Joke jokes
What did one tree say to another in a crisis? Don't leaf me when things get bad.
How did the coke seller react when someone told him a joke?
He CRACKed up.
What day does Venus like?
SATURNday.
I used to have a skeleton of jokes, now my supply is bone dry. Guess I wasn’t that femurous.
So, you're human, huh? Well, I'm a skeleton, so not much gets under my skin.
Every joke I make about 9/11 just has a tendency to crash and burn.
What did the cannibal do after he dumped his girlfriend?
He wiped his ass.
How do you make a peanut laugh?
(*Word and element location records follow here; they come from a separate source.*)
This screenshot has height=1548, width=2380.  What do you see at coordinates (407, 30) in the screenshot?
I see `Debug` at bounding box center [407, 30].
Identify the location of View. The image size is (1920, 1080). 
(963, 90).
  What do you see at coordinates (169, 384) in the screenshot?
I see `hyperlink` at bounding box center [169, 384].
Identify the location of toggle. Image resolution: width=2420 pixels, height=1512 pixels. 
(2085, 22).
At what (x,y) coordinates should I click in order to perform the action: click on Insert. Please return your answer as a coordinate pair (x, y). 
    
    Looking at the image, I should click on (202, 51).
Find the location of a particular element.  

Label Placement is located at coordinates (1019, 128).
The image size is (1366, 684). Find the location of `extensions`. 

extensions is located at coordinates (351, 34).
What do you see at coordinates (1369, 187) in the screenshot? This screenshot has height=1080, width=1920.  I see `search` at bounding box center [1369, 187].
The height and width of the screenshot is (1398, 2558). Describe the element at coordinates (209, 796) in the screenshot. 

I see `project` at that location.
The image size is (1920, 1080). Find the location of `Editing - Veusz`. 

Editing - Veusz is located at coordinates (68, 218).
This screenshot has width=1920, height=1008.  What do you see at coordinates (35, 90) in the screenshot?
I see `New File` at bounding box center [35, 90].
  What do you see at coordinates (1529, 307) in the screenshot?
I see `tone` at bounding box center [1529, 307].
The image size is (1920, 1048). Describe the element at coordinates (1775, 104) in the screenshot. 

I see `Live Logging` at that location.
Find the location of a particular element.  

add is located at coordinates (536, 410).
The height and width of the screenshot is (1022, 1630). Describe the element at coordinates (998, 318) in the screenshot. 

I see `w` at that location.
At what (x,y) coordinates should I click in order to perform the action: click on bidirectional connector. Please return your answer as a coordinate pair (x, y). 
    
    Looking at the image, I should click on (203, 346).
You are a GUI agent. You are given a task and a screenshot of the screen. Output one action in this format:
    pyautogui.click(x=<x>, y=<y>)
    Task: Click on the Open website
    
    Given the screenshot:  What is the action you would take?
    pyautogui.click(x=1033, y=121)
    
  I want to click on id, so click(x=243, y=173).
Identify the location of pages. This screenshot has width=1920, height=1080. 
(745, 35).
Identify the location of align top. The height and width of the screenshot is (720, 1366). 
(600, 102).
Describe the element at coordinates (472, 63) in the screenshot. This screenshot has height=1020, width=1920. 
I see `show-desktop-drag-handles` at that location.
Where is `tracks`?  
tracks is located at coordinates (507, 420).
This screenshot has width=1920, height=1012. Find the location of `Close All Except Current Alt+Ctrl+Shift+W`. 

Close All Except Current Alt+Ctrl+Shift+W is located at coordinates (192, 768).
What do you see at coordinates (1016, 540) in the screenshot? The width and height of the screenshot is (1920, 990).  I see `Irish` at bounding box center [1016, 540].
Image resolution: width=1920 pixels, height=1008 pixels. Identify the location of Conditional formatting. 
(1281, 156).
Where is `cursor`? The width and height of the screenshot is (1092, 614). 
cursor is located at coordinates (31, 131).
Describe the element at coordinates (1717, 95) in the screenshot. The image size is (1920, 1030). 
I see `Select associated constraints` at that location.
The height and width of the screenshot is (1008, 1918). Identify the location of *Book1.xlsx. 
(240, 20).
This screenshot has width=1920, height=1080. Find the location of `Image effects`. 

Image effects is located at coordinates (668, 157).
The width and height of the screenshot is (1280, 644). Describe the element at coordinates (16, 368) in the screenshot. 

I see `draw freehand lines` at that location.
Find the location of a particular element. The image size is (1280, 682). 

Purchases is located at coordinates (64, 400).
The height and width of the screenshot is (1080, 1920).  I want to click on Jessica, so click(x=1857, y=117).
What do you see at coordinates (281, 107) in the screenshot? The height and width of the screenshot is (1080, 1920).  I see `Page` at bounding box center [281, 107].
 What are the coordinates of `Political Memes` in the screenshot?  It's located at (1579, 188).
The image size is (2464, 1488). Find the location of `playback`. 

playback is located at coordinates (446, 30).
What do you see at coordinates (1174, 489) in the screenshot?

You crack it up!
Hey daddy *winky face*
How do you try to shout at someone on the bottom of the ground?
"Hey, sir! Are you dead?"
Why did the nose cross the road to find the person who "nose"?
Ok, this is a texting joke. This isn't my joke; I found it on Google.
Mom: SON YOURE G-MOM JUST PASSED AWAY lol
Son: Mom, how is that funny?!?! I hope you're not laughing!
Mom: OH NO I THOUGHT LOL MEANT LAUGHING OUT LOUD
WARNING: READ THIS JOKE ALOUD!
Was it the pills that stopped his coughing, or was it the coffin they carried him off in?
Why did the chicken cross the road?
Because the one behind it wasn't social distancing.
Are you a red light? Because I stop every time I see you.
You know, being a bitch is hard... but I found the person who's up for the challenge... you.
You know what pun is used for "waist?"
Nothing. You'll find nothing.
It's just a waste of time.
What did the bison say to his son leaving for school?
"Bye son!"
Get it? Bye son, Bison!
I’m on top of things. Would you like to be one of them?
Once, I tried to say, "P.P. That's funny right there." Instead, I said, you guessed it, "Penis!"